The role of circulating anti-SNO-cysteine Abs in EAE remains unknown. This stated, the correlation of anti-SNO-cysteine Abs at day 6 with subsequent demyelination argues against an epiphenomenon. Demyelination occurs in the EAE model that we used and has been noted by others using similar immunization protocols within the same CNS areas studied by us (Pender, 1987; Chalk et al., 1994). Anti-SNO-cysteine Abs may contribute to demyelination, provided that they reach the CNS and that cysteine residues on CNS proteins are nitrosylated during inflammation within the CNS. Abs in the blood can reach the CNS parenchyma if there is a breakdown of the blood–brain barrier (BBB). They can also be actively transported by brain endothelial cells. IgM has been found within vesicles in endothelial cells within MS lesions, providing evidence for active transport of circulating IgM across the BBB (Gay and Esiri, 1991). As an example of circulating Ab-mediated central demyelination, we note that peripherally injected monoclonal Abs directed against myelin oligodendrocyte glycoprotein trigger demyelination in Lewis rats in which EAE has been adoptively transferred with MBP-activated T-cells (Linington et al., 1988;Piddlesden et al., 1993).

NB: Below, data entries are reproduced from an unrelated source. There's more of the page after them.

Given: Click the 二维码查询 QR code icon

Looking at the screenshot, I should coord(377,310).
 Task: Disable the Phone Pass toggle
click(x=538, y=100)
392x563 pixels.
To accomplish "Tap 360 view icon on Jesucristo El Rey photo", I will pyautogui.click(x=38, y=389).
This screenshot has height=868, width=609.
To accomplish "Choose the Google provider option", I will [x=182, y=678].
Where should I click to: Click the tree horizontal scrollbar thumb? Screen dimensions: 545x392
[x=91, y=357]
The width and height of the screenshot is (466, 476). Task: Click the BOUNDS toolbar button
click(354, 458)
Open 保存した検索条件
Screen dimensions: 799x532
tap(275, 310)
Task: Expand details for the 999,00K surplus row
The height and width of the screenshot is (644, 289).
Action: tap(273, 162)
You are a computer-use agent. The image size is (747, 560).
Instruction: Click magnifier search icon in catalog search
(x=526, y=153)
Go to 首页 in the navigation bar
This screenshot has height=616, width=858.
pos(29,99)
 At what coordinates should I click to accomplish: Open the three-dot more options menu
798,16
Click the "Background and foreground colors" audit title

Alternatively, a protective role can be envisaged for anti-SNO-cysteine IgM over the longer term. Ab-facilitated clearance of damaged myelin may favor subsequent remyelination. Germ line rodent and human (“natural”) IgMκ Abs promote remyelination within the CNS in the Theiler's virus-induced murine model of demyelination (Asakura et al., 1998; Warrington et al., 2000). The Abs recognize various oligodendrocyte antigens, including MBP, the human natural killer-1 epitope, galactocerebroside, and sulfatide. In mice with adoptively transferred EAE, treatment with a germ line IgMκ Ab that recognizes an uncharacterized oligodendrocyte surface antigen lessens both CNS inflammation and demyelination (Miller et al., 1997).
Our MS patients were classified as having relapsing–remitting MS (RRMS) in relapse, RRMS deemed stable clinically, and SPMS. All 8 samples obtained during relapses had elevated SNO-cysteine-BSA Ab titers. In the untreated group of stable RRMS patients, 5 of 11 samples were positive. Only 1 of 7 samples was positive for Abs in the group of stable RRMS patients receiving IFNβ. Stable RRMS patients were less commonly anti-SNO-cysteine-BSA Ab-positive if they were receiving IFNβ (1 of 7 samples, 14%) than if they were untreated (5 of 11 samples, 45%). IFNβ treatment lessens both overt and subclinical attack frequency in RRMS so that this difference might have been anticipated. Overall, 6 of 18 samples (33%) from clinically stable RRMS patients were positive against 8 of 8 samples (100%) from RRMS patients in relapse. The difference between relapsing and clinically stable patients is significant. In our previous study (Boullerne et al., 1995), 38% of MS patients with relapsing–remitting disease in long-term remission tested positive versus 33% in the present study. The other groups in the previous study included primary progressive MS, positive at 50% and not studied here, patients with stabilized previously progressive MS, positive at 24% and not studied here, and a group of patients, some in relapse and others that had had an attack within the preceding months (unlike the relapsing patients studied here who were all in the midst of an attack), positive at 41%.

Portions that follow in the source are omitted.